Une levée de fonds est une opération qui permet à une entreprise ou à une start-up d’obtenir du financement auprès des investisseurs pour augmenter son capital social. En contrepartie, les investisseurs reçoivent des parts sociales ou des actions suivant le type d’entreprise. L’objectif d’une levée de fonds est d’accélérer le développement de l’entreprise en lui trouvant de nouveaux associés ou actionnaires.

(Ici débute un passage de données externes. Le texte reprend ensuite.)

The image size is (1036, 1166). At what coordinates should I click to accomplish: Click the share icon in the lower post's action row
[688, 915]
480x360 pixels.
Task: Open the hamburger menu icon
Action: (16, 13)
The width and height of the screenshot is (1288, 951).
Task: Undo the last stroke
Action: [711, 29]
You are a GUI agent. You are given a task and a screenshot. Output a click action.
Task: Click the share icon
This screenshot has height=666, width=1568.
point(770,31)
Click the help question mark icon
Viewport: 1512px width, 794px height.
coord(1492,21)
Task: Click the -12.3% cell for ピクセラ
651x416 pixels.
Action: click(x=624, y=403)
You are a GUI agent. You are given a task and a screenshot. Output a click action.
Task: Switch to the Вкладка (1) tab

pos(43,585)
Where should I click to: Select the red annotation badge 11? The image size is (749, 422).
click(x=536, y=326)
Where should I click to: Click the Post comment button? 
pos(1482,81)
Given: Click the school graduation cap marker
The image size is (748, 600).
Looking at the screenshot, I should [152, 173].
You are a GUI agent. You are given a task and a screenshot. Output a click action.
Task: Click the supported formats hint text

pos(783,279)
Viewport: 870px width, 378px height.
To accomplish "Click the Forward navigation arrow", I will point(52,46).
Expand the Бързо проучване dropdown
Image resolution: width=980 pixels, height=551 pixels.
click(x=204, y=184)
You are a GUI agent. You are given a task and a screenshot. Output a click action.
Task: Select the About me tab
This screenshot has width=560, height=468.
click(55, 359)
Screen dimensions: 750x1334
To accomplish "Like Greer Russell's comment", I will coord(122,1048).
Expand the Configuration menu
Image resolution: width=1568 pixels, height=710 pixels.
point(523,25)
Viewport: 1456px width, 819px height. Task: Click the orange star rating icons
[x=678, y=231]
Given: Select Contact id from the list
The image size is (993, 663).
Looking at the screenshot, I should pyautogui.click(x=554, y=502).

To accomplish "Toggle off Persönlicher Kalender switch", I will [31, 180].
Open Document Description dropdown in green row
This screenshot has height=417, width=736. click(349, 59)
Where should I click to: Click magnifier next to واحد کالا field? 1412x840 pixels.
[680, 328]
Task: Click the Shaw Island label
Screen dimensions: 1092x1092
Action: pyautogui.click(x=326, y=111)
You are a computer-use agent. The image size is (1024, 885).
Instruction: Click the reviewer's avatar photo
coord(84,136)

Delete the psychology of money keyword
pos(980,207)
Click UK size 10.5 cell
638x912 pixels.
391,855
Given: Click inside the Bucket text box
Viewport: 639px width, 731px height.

Les étapes clé d’une levée de fonds

Parce qu’une levée de fonds n’est pas souvent une activité facile à réaliser, il est essentiel de procéder suivant certaines étapes pour qu’elle soit une réussite. Il existe aujourd’hui en France un grand nombre de startups qui se sont développées rapidement grâce à une levée de fonds bien préparée. Si vous voulez en savoir davantage sur les startups émergentes dans l’hexagone, vous pouvez consulter le magazine des startups.

Disposer d’un business plan convaincant

Pour mener à bien votre campagne de levée de fonds, il est essentiel d’avoir un business plan solide et crédible pour convaincre les investisseurs. Aussi, vous devez pouvoir vendre les mérites du projet ainsi que les qualités de toute l’équipe qui anime l’entreprise.  S’il est nécessaire d’avoir une parfaite maîtrise de vos « pitch », il s’avère aussi important d’avoir une présentation soignée de vos « slides » et de son « Executive sumpmary ».

Bien choisir vos investisseurs

Avant de sélectionner vos potentiels investisseurs, vous devez vous assurer que ces derniers peuvent réellement vous apporter des fonds nécessaires à l’image des « business angels », ou vous offrir un réseau ainsi qu’une expertise métier. Si l’un de vos investisseurs remplit l’une de ces conditions, vous pouvez déjà envisager le contacter.

La « due diligence »

Dans le cadre d’un financement, les investisseurs font toujours preuve de prudence en scrutant tous les principaux éléments de la start-up (le marché, l’analyse financière, la faisabilité technique, la complémentarité de l’équipe, l’expertise juridique). Pour ce faire, en tant qu’entrepreneur, vous devez être disponible et réactif pour apporter des réponses ou informations complémentaires aux différentes interrogations des investisseurs. L’essentiel est de garder une excellente communication avec ces derniers et de ne pas hésiter à les relancer.

Convenir d’un accord sur la lettre d’intention

C’est la lettre qui rappelle les conditions financières et celles juridiques (modification des statuts, création des parts sociales) du nouvel accord de financement. Il faut veiller à ne pas trop survaloriser ni sous-évaluer l’entreprise. Un prix d’entrée raisonnable intéressera vos potentiels investisseurs. Ensuite, négociez et rédigez ce nouveau pacte d’actionnaire qui ne sera rien d’autre que la version développée de la lettre d’intention ou « Letter Of Intent » (LOI).

Valider l’augmentation de capital lors d’une Assemblée Générale Extraordinaire (AGE)

À cette étape, il s’agit de convoquer une Assemblée Générale Extraordinaire (AGE) afin d’acter l’augmentation du capital social et l’entrée de nouveaux associés. Pour ce faire, il faut apprêter un rapport, les résolutions ainsi que les propositions de modification. Aussi, il faut prendre en compte des exigences de quorum ainsi que les droits préférentiels de souscription.

Émettre des bulletins de souscription d’actions

Lors de la signature du pacte d’associés, vous pouvez mettre à la disposition des investisseurs des bulletins de souscription qu’ils devront compléter et renvoyer à la société.

Délivrance du certificat du dépositaire par la banque

Après les virements effectifs des souscriptions par les investisseurs, la banque vous délivrera un certificat du dépositaire qui les atteste. Il reviendra au président d’émettre un procès-verbal confirmant la modification des statuts.

Enregistrement de la formalité auprès de la greffe du Tribunal de commerce

C’est l’une des dernières procédures administratives. Il s’agira d’enregistrer les nouveaux statuts et de les publier dans un journal officiel. Il faudra procéder également à l’enregistrement du formulaire CERFA M2 au greffe du Tribunal de Commerce.